Git Product home page Git Product logo

cellout's Introduction

cellout

Rich notebook conversion

Cellout is both a command-line utility as well as a Haskell library for operating on Jupyter notebooks. You can think of cellout as a translation layer between different kinds of notebook formats. An additional goal of cellout is to provide nbconvert functionality without a python runtime dependency.

Cellout was written to provide a solid foundation for experimenting with notebook file formats. Integrating well with pandoc by providing readers has been one of the motivating factors.

The haskell library contains a well-typed Jupyter notebook document representation, as well as facilities for operating on notebooks (such as filtering output, removing metadata, concatenating multiple notebooks).

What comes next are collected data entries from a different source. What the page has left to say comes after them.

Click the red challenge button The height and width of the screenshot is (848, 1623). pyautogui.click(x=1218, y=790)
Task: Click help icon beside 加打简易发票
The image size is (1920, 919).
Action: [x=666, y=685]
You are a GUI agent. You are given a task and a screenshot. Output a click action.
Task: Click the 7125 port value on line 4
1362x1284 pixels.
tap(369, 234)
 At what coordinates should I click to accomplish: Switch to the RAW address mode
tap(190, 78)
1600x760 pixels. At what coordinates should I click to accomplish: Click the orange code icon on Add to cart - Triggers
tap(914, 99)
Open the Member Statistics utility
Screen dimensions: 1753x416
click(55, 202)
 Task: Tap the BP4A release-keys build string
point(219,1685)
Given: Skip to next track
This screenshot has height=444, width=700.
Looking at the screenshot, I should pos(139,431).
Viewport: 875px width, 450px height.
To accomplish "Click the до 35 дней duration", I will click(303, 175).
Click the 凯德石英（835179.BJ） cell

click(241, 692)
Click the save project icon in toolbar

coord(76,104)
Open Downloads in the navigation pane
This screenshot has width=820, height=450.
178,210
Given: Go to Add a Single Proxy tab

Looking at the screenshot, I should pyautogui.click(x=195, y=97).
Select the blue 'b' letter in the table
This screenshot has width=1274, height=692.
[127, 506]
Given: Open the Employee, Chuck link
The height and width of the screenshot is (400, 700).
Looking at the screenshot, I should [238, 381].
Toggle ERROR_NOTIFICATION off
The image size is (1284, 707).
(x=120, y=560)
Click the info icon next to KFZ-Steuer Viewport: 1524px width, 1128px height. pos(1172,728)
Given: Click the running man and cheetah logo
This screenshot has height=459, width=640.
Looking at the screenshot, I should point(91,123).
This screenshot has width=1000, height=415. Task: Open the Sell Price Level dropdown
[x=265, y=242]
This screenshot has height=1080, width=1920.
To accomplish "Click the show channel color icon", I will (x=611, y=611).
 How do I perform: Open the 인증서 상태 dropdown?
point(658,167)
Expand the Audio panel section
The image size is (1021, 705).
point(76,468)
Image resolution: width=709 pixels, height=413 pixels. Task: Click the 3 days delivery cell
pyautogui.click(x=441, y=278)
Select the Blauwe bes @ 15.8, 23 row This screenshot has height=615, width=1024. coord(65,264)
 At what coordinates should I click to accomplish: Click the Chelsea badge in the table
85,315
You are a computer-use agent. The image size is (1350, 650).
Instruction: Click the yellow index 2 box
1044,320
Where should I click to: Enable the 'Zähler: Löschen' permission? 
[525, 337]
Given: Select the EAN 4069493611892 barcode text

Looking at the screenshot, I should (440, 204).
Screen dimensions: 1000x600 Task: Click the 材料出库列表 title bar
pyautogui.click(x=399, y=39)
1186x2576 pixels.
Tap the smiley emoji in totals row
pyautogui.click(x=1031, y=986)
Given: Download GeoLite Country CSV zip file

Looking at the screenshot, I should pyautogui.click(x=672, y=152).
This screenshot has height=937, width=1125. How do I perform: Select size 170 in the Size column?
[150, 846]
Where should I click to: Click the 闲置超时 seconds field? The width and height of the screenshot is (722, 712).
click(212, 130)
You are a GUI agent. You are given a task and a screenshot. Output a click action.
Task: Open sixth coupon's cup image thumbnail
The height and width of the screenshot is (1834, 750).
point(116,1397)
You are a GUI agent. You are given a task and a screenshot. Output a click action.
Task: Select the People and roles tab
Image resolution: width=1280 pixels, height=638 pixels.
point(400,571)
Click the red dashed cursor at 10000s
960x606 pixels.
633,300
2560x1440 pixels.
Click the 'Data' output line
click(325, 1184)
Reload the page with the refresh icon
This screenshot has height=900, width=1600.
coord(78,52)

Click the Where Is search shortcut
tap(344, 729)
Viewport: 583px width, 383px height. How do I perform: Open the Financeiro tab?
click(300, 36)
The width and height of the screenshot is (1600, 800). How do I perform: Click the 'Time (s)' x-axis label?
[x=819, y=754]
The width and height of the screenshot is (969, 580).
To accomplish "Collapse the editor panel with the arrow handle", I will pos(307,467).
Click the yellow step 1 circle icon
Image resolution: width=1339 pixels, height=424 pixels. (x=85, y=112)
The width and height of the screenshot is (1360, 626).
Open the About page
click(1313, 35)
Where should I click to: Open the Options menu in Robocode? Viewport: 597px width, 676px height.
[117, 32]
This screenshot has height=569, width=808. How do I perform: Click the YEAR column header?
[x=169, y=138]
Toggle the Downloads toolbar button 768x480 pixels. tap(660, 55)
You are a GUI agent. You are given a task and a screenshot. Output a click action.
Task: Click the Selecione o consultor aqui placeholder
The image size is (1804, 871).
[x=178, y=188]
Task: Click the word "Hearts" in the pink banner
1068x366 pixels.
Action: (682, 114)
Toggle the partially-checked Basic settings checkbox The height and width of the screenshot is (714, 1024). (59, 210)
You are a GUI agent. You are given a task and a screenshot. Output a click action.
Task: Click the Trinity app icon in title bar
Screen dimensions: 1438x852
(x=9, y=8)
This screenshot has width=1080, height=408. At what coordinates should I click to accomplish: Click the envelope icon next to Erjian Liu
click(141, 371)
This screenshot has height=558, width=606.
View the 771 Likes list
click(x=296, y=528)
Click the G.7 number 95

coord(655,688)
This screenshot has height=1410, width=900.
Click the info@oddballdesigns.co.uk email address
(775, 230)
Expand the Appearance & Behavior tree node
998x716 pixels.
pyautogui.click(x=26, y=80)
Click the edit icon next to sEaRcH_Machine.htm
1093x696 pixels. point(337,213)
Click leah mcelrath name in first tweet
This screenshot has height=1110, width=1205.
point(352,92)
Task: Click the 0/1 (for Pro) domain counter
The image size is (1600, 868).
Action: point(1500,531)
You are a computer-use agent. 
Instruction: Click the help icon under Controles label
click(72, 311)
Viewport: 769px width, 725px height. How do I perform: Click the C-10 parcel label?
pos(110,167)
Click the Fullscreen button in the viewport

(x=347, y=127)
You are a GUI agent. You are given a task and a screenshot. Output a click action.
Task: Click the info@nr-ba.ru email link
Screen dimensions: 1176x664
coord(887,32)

Note: cellout is under active development, some of the behaviors outline in the rest of this document are how it should work, and does not necessarily reflect what is implemented right now.

Examples

$ cellout --clear-output Untitled314.ipynb
$ █

When there are no errors to report, cellout stays quiet, though you can pass the --verbose flag to get informational output.

$ cellout --clear-output --verbose Untitled314.ipynb
Wrote Untitled314.ipynb
$ █

A shortcut for the --verbose flag is just -v and you can add it multiple times to get higher levels of verbosity (more and more details).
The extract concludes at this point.